Shaping Neck with Changed Gauge

Hello knitting friends! After 6 months teaching myself to crcohet I’m hopping back into knitting to make this Cap Sleeve Lattice Top: https://www.purlsoho.com/create/2012/05/03/lauras-loop-cap-sleeve

Somehow my gauge has changed and I’m now knitting at 20 stitches/4 inches on a size US 4. I can’t go down enough needle sizes to get the 24 stitches/4 inches the pattern calls for and still have smaller needles for ribbing. Whoops! I’ve calculated out that for a size 36 sweater I can alter it to cast on 91 stitches to meet my gauge. But I cannot for the life of me figure out how many stitches I’ll need to bind off at the neck. My brain is refusing to make sense of the proportional difference. I’ve had to frog it twice now trying to calculate as I go and I have to admit defeat. Can anyone help me figure out the bind off count?

Also, can anyone remind me if this gauge change will need more or less yarn than pattern calls for? I’m thinking less as fewer stitches needed but I don’t trust myself being so rusty!

Thank you :blush:

Welcome to KnittingHelp!
Do you like the feel of the knit fabric in your swatch?
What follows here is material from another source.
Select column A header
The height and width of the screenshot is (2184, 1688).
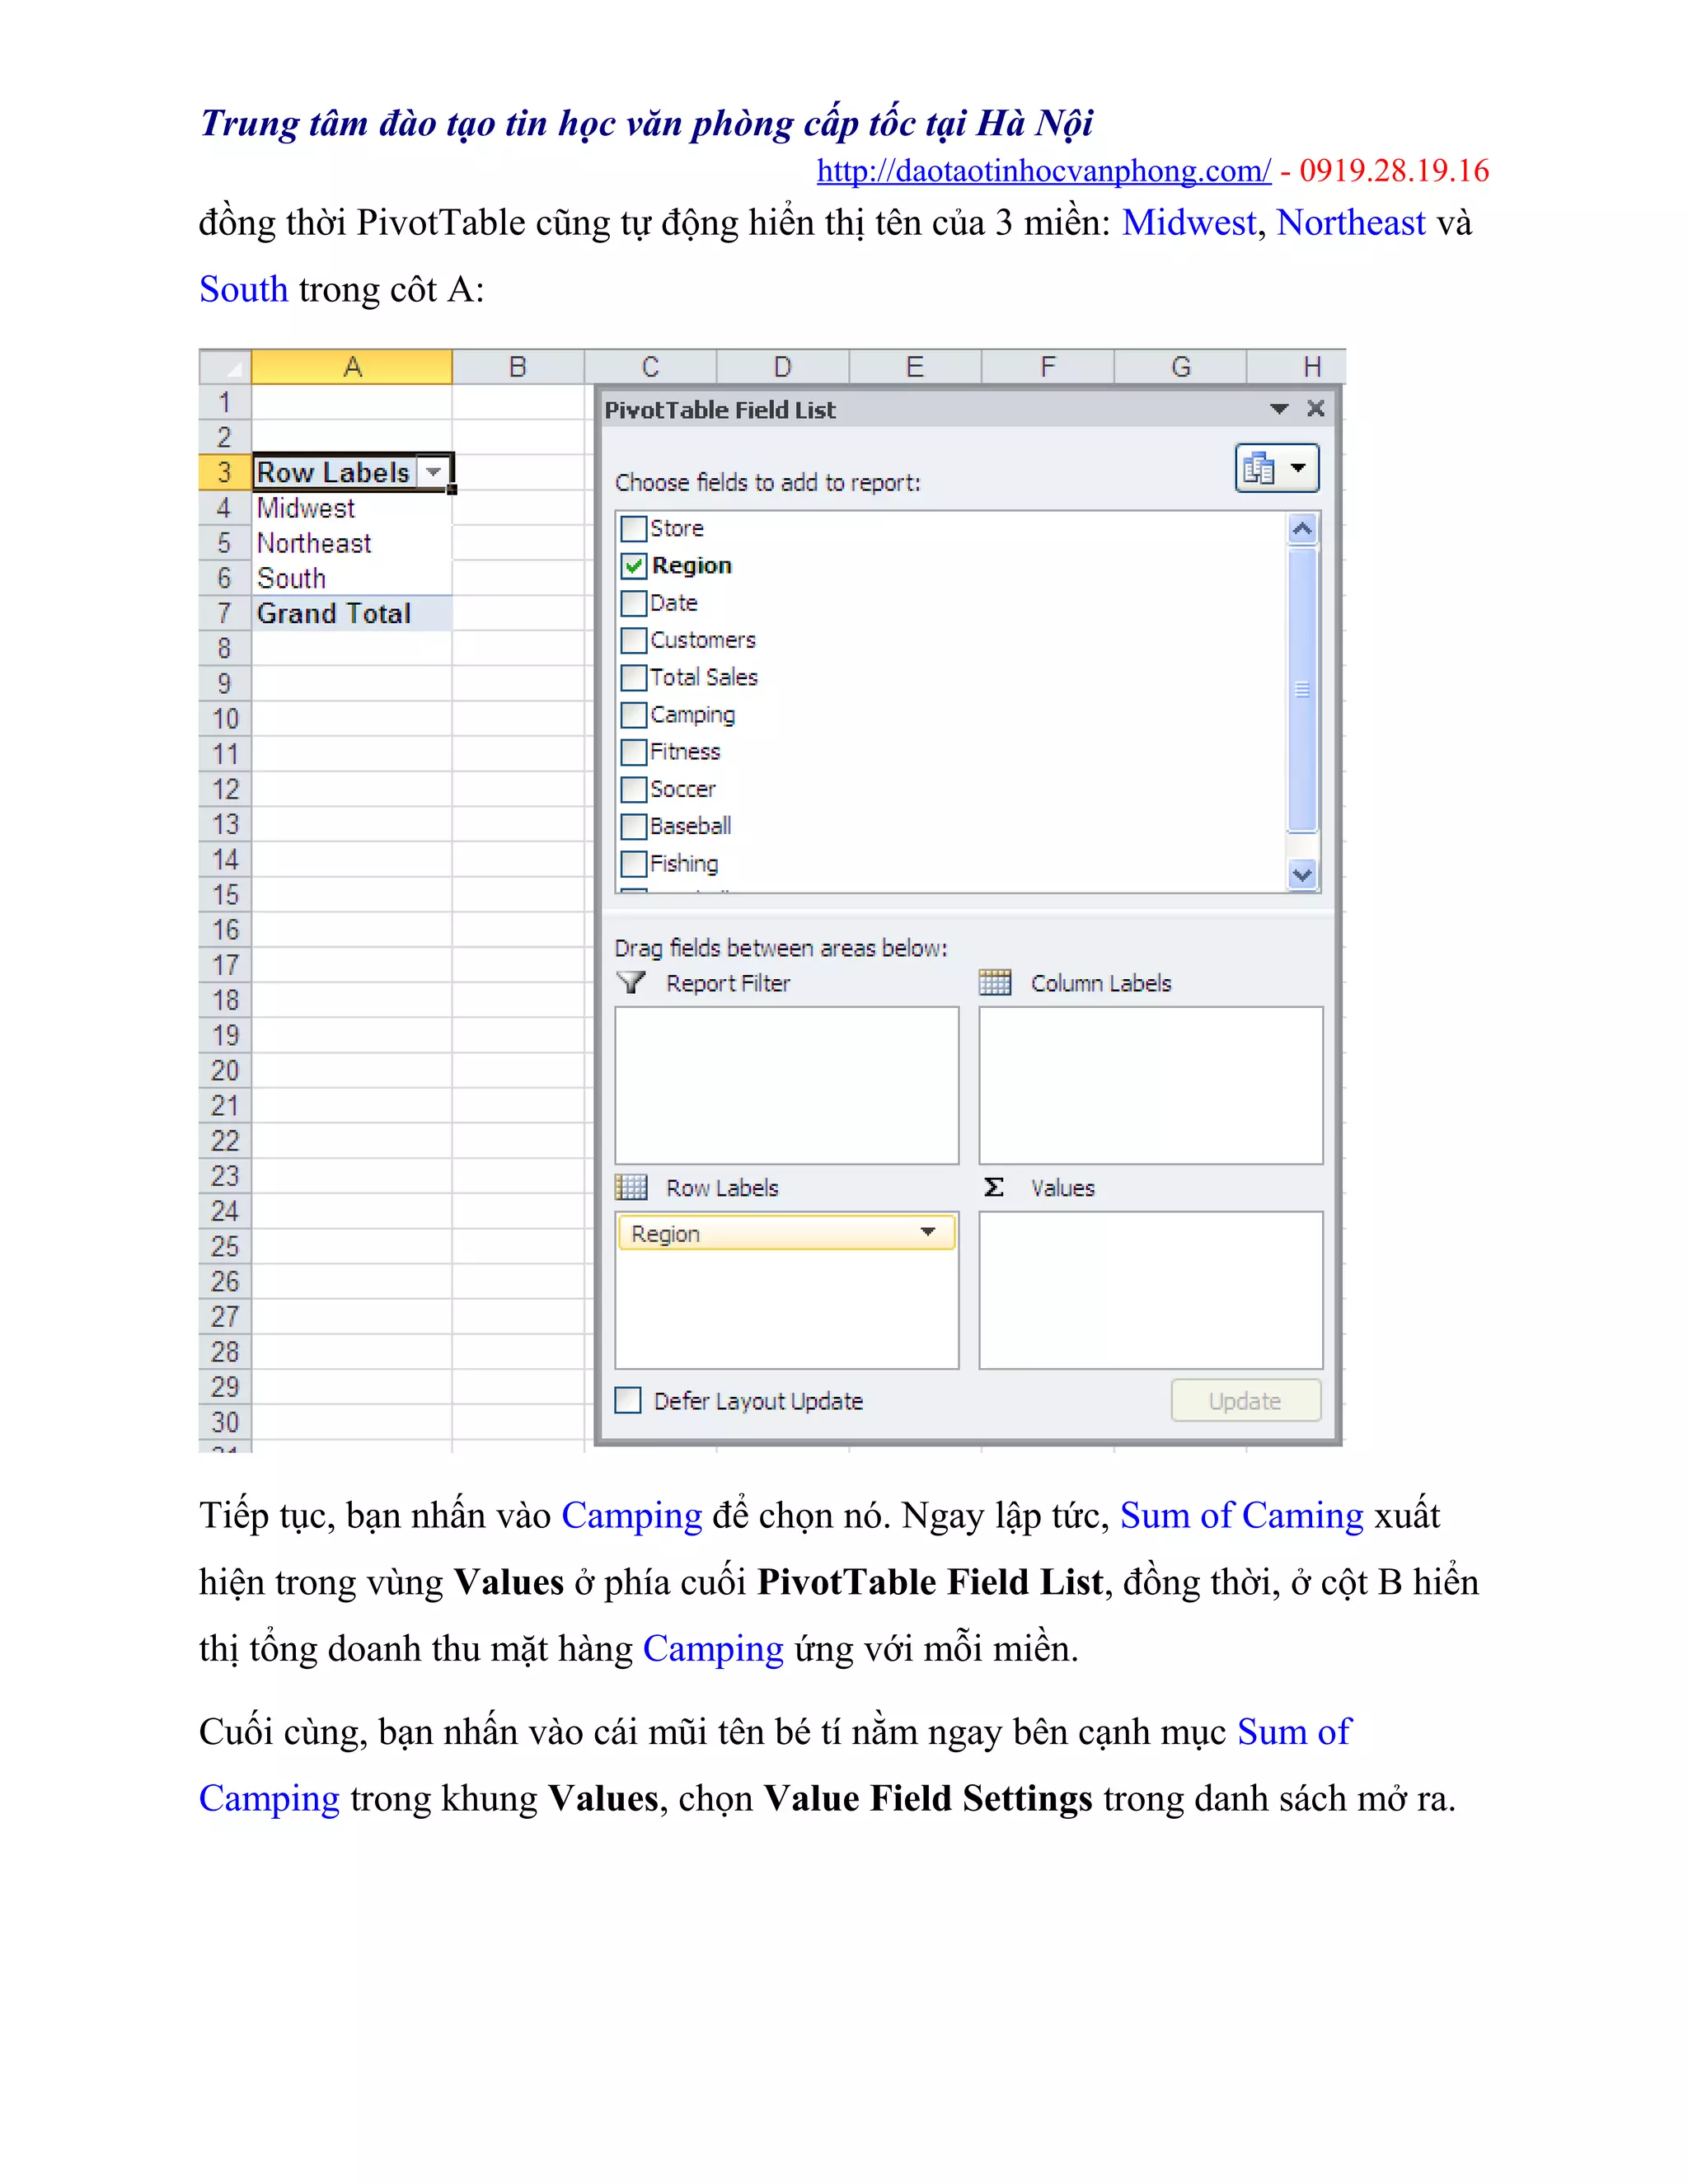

Sometimes when you drop down needle sizes the fabric becomes too stiff and tight.
If the swatch feels fine to you then yes, casting on 91sts should work and meet the multiple needed for the mesh stitches. It looks like about 50-53sts bound off will work for the neck. That’s about proportional to the other sizes. You can always hold the partially knit top up to yourself and check that that is correct (not too big to stay on your shoulders or too tight to get your head through).

Here’s a nice discussion of gauge and yarn amounts.
https://yarnsub.com/articles/gauge-and-yardage/
That’s such a cool, summery top.

Gauge is most often given as a ratio. It would includes both
stitches per unit of measure in one row
versus
rows per unit of measure.

The pattern gives decrease sts per row count.

I would think graph paper could be used with you gauge math of both rows per in/cm and sts per in/cm to plot your decrease and give you your custom dec. counts in sts and rows.

It is all about transforming the fractions.